TUGAS YANG DIMINTA:
1) Menurut teks tentang Tugu Gada Rujak Polo, di mana tugu tersebut dibangun?
2) Dalam teks tentang Tugu Gada Rujak Polo, ubahlah paragraf yang diawali "Tugu berlambangkan gada itu" menjadi daftar singkat yang tetap memuat fakta utamanya.
3) Ketik ulang bagian teks tentang Tugu Gada Rujak Polo, mulai dari "Tugu berlambangkan gada" dan berakhir pada "lintas pun tersendat.".

TEKS SUMBER:
|---|
Pemkab Banyumas baru saja merampungkan pembangunan sebuah tugu di Underpass Jenderal Soedirman. Tugu itu bernama Gada Rujak Polo, disingkat Tugu GRP. Sebuah tugu yang mempunyai semangat leluhur di Kabupaten Banyumas.
Tugu berlambangkan gada itu mengambil inti dari lambang daerah Banyumas. Gada Rujak Polo sendiri merupakan senjata Werkudara dari Pandhawa Lima. Lambang itu juga mempunyai filosofi agar masyarakat Banyumas bisa lebih mengutamakan nalar dan rasa.
Namun, sebagian warga Banyumas belum mencermini sepenuhnya semangat dan filosofi itu. Pasalnya, Minggu (4/10/2020) malam, warga datang membanjiri sekitar Tugu GRP. Tak pelak memicu kemacetan dan arus lalu lintas pun tersendat.
|---|
Butir kumpulan data tersimpan:
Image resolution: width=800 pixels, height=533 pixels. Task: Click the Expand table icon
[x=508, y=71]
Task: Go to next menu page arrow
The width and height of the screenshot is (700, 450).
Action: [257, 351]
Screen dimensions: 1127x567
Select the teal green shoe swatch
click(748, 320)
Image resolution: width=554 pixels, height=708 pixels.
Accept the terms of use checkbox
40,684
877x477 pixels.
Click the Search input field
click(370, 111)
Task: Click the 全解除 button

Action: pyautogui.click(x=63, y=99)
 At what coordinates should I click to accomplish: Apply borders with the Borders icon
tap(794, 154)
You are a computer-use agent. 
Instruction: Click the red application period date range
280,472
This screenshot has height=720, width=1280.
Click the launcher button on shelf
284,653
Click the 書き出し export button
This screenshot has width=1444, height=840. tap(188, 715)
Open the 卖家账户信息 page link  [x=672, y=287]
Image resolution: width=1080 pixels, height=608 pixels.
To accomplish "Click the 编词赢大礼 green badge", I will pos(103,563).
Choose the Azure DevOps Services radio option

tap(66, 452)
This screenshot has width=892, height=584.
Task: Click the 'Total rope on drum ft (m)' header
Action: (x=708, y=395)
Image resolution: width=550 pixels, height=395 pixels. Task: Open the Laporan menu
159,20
|---|
JAWABAN TUGAS:
1) Di Underpass Jenderal Soedirman.

2)
- Tugu berlambang gada ini mengambil inti dari lambang daerah Banyumas.
- Gada Rujak Polo adalah senjata Werkudara dari Pandhawa Lima.
- Filosofi lambang itu adalah agar masyarakat Banyumas lebih mengutamakan nalar dan rasa.

3)
Tugu berlambangkan gada itu mengambil inti dari lambang daerah Banyumas. Gada Rujak Polo sendiri merupakan senjata Werkudara dari Pandhawa Lima. Lambang itu juga mempunyai filosofi agar masyarakat Banyumas bisa lebih mengutamakan nalar dan rasa.
Namun, sebagian warga Banyumas belum mencermini sepenuhnya semangat dan filosofi itu. Pasalnya, Minggu (4/10/2020) malam, warga datang membanjiri sekitar Tugu GRP. Tak pelak memicu kemacetan dan arus lalu lintas pun tersendat.